Sunday, September 23, 2007

photos


Hey everyone,


It's time for moon cakes! The giant ad for moon cakes on the photo here is all around Tianjin (and I daresay, China) because the Autumn Festival is about to begin. It's all about families meeting again and eating Moon cakes of which there are different varieties, some of them even heavier and sweeter than others. This work week does not end on Friday (although for many it never does); people work the weekend too, but they have a whole week's holiday after! Millions are travelling through the country to visit their hometowns, families and eat moon cakes all week through.

Before I forget, thanks for your reactions. Unfortunately, I can't read them (at least up till now). So if you want to tell me something please send me an email (misslebrun@hotmail.com). And that goes for the hyvers, too. I can't even send messages on Facebook sometimes, but it seems to work occasionally, if only accidentally.

And now for the rest of the report: I live in the district called Hebei, close to the Ziya river and the jin gang bridge. This red bridge is jin gang qiao:
There are dozens of bridges here as the rivers flow through the whole city.



I have met some nice people in Ali Baba's, the underground cafe for foreigners here, and at a Tianjin expats coffee meeting. So far, I've met people from Uzbekistan, Georgia, South-Africa, Nepal, Sri Lanka, Turkey, Spain, Italy, France, Germany, one guy stereotypically and funnily called Jan (yes, from Holland), Cote d'Ivoire, England, the USA, Canada, Norway, Russia. Seriously, the only culture shock I've experienced so far was walking into Ali Baba's and seeing all the non-Chinese faces there.
I've mostly gone around the city with my colleague Michael (or Muzafer) and with Yufeng, a Chinese architect who spent some years working in Washington. Yufeng took us to the major bookstore; although he is new to Tianjin too, it does help that he speaks and reads fluent Mandarin ;) We also visited the Tianjin Museum together, where we saw an exhibit of Buddhist artefacts discovered in 1987 after a pagoda collapsed.
Muzafer and Yufeng in front of the Tianjin Museum.
We went dancing in New York, which is close to Ali Baba's and therefore filled with "lao wai", which means something like 'old foreigners'--which is a nickname for us waiguoren (foreigners). It was very late before I came home-- I believe it was around 5:20 or so- and just as amazed to see the market being built up as the people building were surprised to see me. I laughed my ass off.

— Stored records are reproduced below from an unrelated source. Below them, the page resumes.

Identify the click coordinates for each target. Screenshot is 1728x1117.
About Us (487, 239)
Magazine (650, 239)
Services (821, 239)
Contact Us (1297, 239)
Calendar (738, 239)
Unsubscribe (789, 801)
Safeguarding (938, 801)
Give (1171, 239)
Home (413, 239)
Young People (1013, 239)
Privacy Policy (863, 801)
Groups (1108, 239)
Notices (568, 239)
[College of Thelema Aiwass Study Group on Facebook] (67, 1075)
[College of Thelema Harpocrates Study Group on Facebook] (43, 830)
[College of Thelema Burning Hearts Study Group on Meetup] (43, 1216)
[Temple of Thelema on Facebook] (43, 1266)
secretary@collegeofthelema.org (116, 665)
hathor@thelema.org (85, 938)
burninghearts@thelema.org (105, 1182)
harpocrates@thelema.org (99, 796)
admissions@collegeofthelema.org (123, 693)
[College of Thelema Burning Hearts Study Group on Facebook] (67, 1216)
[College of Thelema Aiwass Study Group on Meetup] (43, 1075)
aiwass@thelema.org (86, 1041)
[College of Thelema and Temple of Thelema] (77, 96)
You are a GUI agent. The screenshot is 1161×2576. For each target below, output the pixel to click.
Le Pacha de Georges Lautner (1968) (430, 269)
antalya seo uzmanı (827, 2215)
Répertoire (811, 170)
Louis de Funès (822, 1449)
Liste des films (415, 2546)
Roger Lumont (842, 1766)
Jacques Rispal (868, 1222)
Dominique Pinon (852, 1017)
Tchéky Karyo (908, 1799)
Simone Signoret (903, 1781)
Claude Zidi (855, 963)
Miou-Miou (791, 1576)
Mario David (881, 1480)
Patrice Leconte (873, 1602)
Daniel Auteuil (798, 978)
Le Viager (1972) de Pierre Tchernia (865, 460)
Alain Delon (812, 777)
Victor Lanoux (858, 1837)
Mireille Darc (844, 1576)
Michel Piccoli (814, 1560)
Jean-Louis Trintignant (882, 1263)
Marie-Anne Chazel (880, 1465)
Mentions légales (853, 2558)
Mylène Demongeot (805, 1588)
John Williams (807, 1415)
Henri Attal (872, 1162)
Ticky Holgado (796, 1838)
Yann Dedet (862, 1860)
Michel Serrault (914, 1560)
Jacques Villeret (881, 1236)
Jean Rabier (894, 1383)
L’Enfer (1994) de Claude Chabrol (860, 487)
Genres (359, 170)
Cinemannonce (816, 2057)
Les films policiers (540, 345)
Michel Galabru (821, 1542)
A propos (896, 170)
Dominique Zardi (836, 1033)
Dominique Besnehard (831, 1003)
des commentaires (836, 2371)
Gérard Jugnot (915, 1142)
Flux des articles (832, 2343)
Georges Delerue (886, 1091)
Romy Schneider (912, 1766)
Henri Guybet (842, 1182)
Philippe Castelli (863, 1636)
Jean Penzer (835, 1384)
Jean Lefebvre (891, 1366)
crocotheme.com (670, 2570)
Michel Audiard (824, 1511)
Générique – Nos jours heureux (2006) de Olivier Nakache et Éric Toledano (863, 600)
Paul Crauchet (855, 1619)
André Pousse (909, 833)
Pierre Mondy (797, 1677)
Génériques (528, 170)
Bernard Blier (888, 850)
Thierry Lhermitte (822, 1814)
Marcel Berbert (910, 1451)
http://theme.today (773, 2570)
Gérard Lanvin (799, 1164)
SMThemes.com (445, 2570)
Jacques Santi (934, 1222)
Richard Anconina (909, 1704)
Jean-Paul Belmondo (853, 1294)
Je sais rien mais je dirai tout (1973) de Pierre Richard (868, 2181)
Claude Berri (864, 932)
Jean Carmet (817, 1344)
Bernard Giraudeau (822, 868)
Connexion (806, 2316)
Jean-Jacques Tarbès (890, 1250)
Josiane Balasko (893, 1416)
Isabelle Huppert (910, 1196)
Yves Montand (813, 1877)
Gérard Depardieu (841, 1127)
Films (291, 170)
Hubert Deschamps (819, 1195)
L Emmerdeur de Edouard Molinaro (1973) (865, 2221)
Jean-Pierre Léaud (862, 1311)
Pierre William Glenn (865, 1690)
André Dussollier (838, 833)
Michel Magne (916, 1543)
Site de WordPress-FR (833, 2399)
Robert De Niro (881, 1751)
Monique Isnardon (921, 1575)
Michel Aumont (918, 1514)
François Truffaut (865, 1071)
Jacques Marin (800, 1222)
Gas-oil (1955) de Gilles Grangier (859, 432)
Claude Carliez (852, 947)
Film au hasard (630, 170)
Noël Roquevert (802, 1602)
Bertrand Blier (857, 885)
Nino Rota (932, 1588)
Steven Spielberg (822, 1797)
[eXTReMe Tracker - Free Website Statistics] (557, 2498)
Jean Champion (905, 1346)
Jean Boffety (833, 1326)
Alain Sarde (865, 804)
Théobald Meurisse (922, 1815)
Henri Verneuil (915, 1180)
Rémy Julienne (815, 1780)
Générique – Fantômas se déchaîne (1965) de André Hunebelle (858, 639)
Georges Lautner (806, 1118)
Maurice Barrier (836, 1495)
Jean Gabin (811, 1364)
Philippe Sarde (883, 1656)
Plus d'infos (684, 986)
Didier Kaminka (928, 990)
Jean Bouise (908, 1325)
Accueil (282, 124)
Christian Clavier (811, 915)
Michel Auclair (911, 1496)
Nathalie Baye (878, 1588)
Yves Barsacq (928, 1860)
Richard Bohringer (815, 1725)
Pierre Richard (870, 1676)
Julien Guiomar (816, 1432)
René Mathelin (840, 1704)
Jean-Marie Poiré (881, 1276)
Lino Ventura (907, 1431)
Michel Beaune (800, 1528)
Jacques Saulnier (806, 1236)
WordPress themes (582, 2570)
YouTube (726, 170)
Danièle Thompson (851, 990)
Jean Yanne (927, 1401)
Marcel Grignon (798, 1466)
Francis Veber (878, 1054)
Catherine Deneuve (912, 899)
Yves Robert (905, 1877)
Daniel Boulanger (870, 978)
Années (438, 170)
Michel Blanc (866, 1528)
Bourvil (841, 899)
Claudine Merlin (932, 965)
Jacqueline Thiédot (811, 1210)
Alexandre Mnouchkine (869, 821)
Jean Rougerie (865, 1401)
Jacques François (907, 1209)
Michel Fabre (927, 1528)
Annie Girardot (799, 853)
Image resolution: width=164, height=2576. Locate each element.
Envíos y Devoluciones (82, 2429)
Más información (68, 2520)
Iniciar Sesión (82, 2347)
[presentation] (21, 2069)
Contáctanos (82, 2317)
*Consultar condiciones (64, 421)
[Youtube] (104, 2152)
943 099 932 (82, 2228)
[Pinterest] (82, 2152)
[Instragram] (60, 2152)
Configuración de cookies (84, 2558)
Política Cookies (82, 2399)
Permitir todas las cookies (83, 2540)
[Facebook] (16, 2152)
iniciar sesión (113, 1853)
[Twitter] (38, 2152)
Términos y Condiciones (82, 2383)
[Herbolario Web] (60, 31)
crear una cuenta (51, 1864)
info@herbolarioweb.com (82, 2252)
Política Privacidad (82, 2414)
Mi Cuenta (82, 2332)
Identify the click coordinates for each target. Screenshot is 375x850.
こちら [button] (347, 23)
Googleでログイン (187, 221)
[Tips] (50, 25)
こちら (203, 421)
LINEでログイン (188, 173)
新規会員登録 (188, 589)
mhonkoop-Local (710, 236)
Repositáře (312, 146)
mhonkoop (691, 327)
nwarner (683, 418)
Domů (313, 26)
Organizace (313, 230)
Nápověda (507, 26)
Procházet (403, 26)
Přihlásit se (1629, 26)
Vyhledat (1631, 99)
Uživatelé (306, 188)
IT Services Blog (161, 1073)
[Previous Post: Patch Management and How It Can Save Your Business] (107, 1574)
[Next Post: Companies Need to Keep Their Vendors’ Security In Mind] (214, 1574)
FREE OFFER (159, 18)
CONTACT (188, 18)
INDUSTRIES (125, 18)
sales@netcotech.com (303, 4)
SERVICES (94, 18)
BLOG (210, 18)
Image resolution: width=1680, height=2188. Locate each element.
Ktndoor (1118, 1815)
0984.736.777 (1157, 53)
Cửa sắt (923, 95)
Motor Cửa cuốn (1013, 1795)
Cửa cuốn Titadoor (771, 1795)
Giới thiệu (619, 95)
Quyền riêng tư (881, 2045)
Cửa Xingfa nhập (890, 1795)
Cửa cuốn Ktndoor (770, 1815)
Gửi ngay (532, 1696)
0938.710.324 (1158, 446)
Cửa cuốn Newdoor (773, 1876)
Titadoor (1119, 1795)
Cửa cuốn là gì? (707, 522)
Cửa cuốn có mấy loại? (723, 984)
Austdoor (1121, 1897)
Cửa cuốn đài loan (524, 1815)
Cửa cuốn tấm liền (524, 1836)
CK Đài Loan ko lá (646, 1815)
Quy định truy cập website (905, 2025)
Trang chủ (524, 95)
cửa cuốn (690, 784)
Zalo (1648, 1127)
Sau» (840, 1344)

Contrasts are huge here: shiny new buildings, poverty, wealth and dirt go very well together here. Everything screams that China is growing at top speed. This time, mainly pictures of modern landscapes. I hope to overcome my shyness about taking pictures of people living their daily lives soon, because that's what I really want to show you. People, as my mother wisely says, are strange things. She is right. People are strange things, and therefore most interesting.
Until then,
zai jian!

big hug to all of you (share it nicely ;-) )

1 comment:

Anonymous said...

Hey Anne!

Great blog- thought there might be a natural blogger hiding inside of you! And be honest, you quite enjoy the stares, don't you?! What about uttering random bleeps to increase or justify the space-alien-impression? Maybe also dye hair green?
Just got back from "Thank-you-for-the-music"-land. Had a great time there!!! Will tell you more in an email in a few days!